## begin Selected extract

17 Oct 23 - Activity: Normal Modes

As we begin to work with multi-particle systems, we begin to open the number of degrees of freedom of the system. We increase the complexity of it and the challenge of modeling it. We will increasingly need tools that help us take less tractable issues and make them palatable. One such tool that forms the basis of many others is Normal Modes.

Normal modes are ways of breaking up our understanding of a system into discrete (potentially infinite and hopefully vanishingly small) pieces. This lets us get at the big picture of the system and characterize how much we are neglecting. The concept of normal modes underlies much of the analysis done in quantum mechanics, field theory, fluid mechanics, and signal processing. In fact, numerical routines often make use of forms of these modes to do economize calculations – especially when we move beyond a few hundred bodies in the system. This stuff is part and parcel of most research in physics. For example, how we understand the Cosmic Background Radiation relies on a normal mode like analysis.

## end Selected extract
## begin Dataset content

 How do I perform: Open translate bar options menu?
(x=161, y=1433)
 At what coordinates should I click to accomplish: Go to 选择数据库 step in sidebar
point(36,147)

## end Dataset content

## Objective 1
Answer these from the normal modes activity:
(a) What grows as work begins on multi-particle systems?
(b) Which four fields are named as having much of their analysis underlain by normal modes?
(c) What phenomenon is given as an example whose understanding relies on a normal-mode-like analysis?
## Objective 2
From the normal modes activity, reproduce the part that opens with the words containing "As we begin" and closes with "is Normal Modes.".
## Objective 3
Summarize the normal modes activity in two sentences.

## Full output 1
(a) The number of degrees of freedom of the system, along with its complexity and the challenge of modeling it.
(b) Quantum mechanics, field theory, fluid mechanics, and signal processing.
(c) The Cosmic Background Radiation.

## Full output 2
As we begin to work with multi-particle systems, we begin to open the number of degrees of freedom of the system. We increase the complexity of it and the challenge of modeling it. We will increasingly need tools that help us take less tractable issues and make them palatable. One such tool that forms the basis of many others is Normal Modes.

## Full output 3
Multi-particle systems have more degrees of freedom and are harder to model, and normal modes are introduced as a basic tool for making less tractable problems palatable. Normal modes break a system into discrete pieces to show its big picture and how much is neglected, and they underlie much analysis in quantum mechanics, field theory, fluid mechanics, and signal processing, as well as many numerical routines.